• [EXERCISE OBJECTIVE] Your task is to print each record exactly as it reads.

[Stored items from a collection]
== Segment start ==
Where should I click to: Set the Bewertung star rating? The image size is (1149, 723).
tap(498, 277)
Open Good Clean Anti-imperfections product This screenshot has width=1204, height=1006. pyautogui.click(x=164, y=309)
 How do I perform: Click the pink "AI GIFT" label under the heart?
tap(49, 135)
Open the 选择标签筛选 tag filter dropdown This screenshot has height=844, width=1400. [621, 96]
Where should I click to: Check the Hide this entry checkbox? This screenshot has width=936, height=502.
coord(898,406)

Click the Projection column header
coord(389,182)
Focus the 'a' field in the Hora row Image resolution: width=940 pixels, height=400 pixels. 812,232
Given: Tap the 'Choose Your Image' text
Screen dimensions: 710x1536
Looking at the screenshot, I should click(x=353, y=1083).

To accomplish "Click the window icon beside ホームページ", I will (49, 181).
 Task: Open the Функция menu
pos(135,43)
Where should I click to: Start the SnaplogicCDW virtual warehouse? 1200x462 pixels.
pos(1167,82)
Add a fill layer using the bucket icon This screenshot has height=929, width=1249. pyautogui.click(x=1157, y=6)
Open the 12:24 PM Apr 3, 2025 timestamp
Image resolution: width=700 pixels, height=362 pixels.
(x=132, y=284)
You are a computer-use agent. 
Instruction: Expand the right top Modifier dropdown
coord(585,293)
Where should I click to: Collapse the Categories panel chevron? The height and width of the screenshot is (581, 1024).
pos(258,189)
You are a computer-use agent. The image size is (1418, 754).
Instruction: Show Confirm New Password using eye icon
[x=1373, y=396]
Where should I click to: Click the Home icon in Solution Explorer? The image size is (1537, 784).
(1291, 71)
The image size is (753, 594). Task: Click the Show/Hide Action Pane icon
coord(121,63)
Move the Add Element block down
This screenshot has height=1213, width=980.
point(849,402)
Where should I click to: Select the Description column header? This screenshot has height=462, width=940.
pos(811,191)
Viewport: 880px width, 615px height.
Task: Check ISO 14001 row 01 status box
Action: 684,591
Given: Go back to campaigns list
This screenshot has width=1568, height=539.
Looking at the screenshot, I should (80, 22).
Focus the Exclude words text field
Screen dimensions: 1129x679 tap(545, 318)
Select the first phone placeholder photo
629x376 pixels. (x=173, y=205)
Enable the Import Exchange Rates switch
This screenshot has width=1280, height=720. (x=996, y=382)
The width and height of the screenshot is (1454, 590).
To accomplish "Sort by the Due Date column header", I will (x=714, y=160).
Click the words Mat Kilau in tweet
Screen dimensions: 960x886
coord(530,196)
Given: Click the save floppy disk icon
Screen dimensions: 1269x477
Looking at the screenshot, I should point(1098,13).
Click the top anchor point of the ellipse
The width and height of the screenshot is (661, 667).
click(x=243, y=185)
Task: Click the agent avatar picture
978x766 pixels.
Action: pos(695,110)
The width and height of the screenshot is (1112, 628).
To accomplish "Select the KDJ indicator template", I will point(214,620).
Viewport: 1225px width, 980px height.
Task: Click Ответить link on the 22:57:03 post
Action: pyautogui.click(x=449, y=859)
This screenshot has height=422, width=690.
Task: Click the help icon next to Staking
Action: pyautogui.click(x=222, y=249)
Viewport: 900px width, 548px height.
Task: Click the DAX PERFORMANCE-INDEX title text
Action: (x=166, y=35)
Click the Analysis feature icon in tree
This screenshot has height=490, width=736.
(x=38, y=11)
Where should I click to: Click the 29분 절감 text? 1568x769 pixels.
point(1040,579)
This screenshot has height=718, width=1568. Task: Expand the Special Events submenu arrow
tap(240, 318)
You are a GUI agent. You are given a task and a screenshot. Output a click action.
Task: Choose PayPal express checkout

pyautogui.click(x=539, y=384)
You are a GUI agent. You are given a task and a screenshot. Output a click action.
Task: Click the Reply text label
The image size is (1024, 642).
== Segment end ==
• [OUTPUT OF THE EXERCISE]
Where should I click to: Set the Bewertung star rating? The image size is (1149, 723).
tap(498, 277)
Open Good Clean Anti-imperfections product This screenshot has width=1204, height=1006. pyautogui.click(x=164, y=309)
 How do I perform: Click the pink "AI GIFT" label under the heart?
tap(49, 135)
Open the 选择标签筛选 tag filter dropdown This screenshot has height=844, width=1400. [621, 96]
Where should I click to: Check the Hide this entry checkbox? This screenshot has width=936, height=502.
coord(898,406)

Click the Projection column header
coord(389,182)
Focus the 'a' field in the Hora row Image resolution: width=940 pixels, height=400 pixels. 812,232
Given: Tap the 'Choose Your Image' text
Screen dimensions: 710x1536
Looking at the screenshot, I should click(x=353, y=1083).

To accomplish "Click the window icon beside ホームページ", I will (49, 181).
 Task: Open the Функция menu
pos(135,43)
Where should I click to: Start the SnaplogicCDW virtual warehouse? 1200x462 pixels.
pos(1167,82)
Add a fill layer using the bucket icon This screenshot has height=929, width=1249. pyautogui.click(x=1157, y=6)
Open the 12:24 PM Apr 3, 2025 timestamp
Image resolution: width=700 pixels, height=362 pixels.
(x=132, y=284)
You are a computer-use agent. 
Instruction: Expand the right top Modifier dropdown
coord(585,293)
Where should I click to: Collapse the Categories panel chevron? The height and width of the screenshot is (581, 1024).
pos(258,189)
You are a computer-use agent. The image size is (1418, 754).
Instruction: Show Confirm New Password using eye icon
[x=1373, y=396]
Where should I click to: Click the Home icon in Solution Explorer? The image size is (1537, 784).
(1291, 71)
The image size is (753, 594). Task: Click the Show/Hide Action Pane icon
coord(121,63)
Move the Add Element block down
This screenshot has height=1213, width=980.
point(849,402)
Where should I click to: Select the Description column header? This screenshot has height=462, width=940.
pos(811,191)
Viewport: 880px width, 615px height.
Task: Check ISO 14001 row 01 status box
Action: 684,591
Given: Go back to campaigns list
This screenshot has width=1568, height=539.
Looking at the screenshot, I should (80, 22).
Focus the Exclude words text field
Screen dimensions: 1129x679 tap(545, 318)
Select the first phone placeholder photo
629x376 pixels. (x=173, y=205)
Enable the Import Exchange Rates switch
This screenshot has width=1280, height=720. (x=996, y=382)
The width and height of the screenshot is (1454, 590).
To accomplish "Sort by the Due Date column header", I will (x=714, y=160).
Click the words Mat Kilau in tweet
Screen dimensions: 960x886
coord(530,196)
Given: Click the save floppy disk icon
Screen dimensions: 1269x477
Looking at the screenshot, I should point(1098,13).
Click the top anchor point of the ellipse
The width and height of the screenshot is (661, 667).
click(x=243, y=185)
Task: Click the agent avatar picture
978x766 pixels.
Action: pos(695,110)
The width and height of the screenshot is (1112, 628).
To accomplish "Select the KDJ indicator template", I will point(214,620).
Viewport: 1225px width, 980px height.
Task: Click Ответить link on the 22:57:03 post
Action: pyautogui.click(x=449, y=859)
This screenshot has height=422, width=690.
Task: Click the help icon next to Staking
Action: pyautogui.click(x=222, y=249)
Viewport: 900px width, 548px height.
Task: Click the DAX PERFORMANCE-INDEX title text
Action: (x=166, y=35)
Click the Analysis feature icon in tree
This screenshot has height=490, width=736.
(x=38, y=11)
Where should I click to: Click the 29분 절감 text? 1568x769 pixels.
point(1040,579)
This screenshot has height=718, width=1568. Task: Expand the Special Events submenu arrow
tap(240, 318)
You are a GUI agent. You are given a task and a screenshot. Output a click action.
Task: Choose PayPal express checkout

pyautogui.click(x=539, y=384)
You are a GUI agent. You are given a task and a screenshot. Output a click action.
Task: Click the Reply text label
The image size is (1024, 642).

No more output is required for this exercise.